Wednesday, September 29, 2004

A Tribe Called Plagiarist

Say of them what you will, but the Weekly Standard deserves the thanks of a grateful nation for sparing us an eventual Laurence Tribe Supreme Court appointment by catching him red-handed in the act of plagiarism.

Tribe, a Harvard professor who is currently the most cited (and probably most influential) constitutional law expert in the country, is a rabid judicial activist who sees the role of the court as refashioning the "living Constitution" to suit today's needs--a blueprint for the judicial tyranny we're now living under.
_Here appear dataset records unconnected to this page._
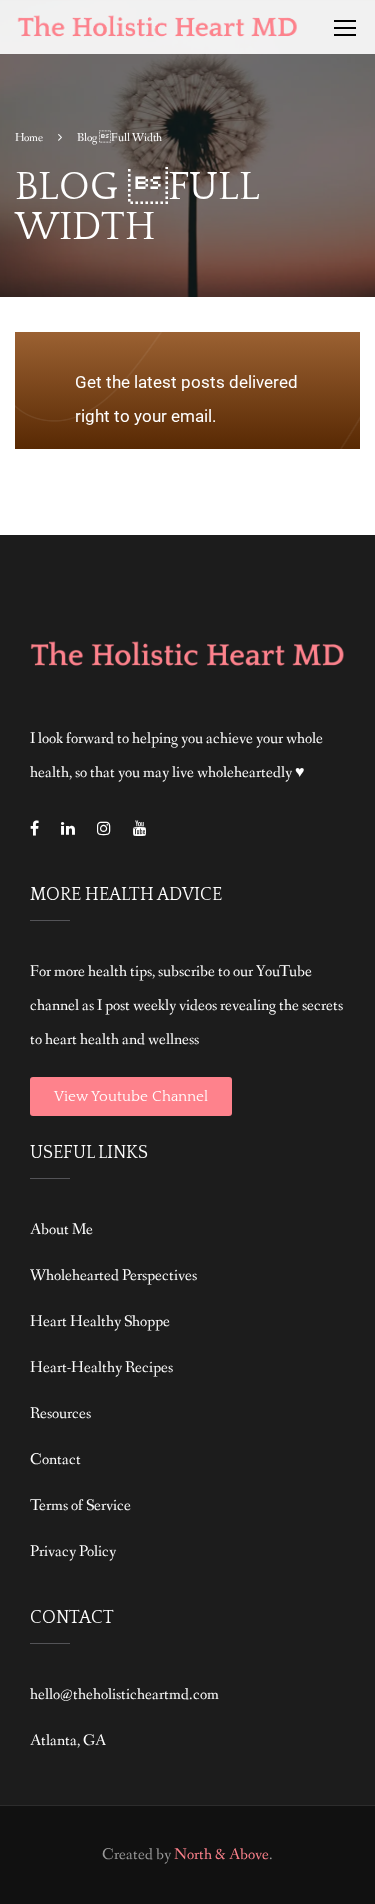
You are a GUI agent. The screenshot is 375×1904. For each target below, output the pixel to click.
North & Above (221, 1854)
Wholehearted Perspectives (113, 1275)
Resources (60, 1413)
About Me (61, 1229)
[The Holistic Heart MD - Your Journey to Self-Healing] (159, 32)
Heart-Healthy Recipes (101, 1367)
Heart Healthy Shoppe (100, 1321)
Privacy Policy (73, 1551)
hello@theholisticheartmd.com (124, 1694)
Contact (55, 1459)
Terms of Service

This is the approach that takes the original meaning of the text as written, crumples it up, sets it on fire, and throws it in a waste basket. It's the approach that has brought us to the current situation, where courts will interpret a phrase like "Congress shall make no law..." to mean "Congress shall make all sorts of laws..."

Tribe was also the architect of the "borking" strategy of personal attack that derailed the Supreme Court nomination of Robert Bork back in the late 1980's, and he's the mastermind behind the Democrats' current filibuster being used in the Senate to deny hearings for well-qualified conservative judicial nominees.

He's now been caught ripping off the work of historian Henry J. Abraham and passing it off as his own, a charge to which he now confesses. Though Tribe will continue to destroy the foundations of American constitutional law from his Harvard classroom and through his many writings, this incident will hopefully at least keep him off the highest court in the land--a court that hardly needs any more hardened judicial legislators.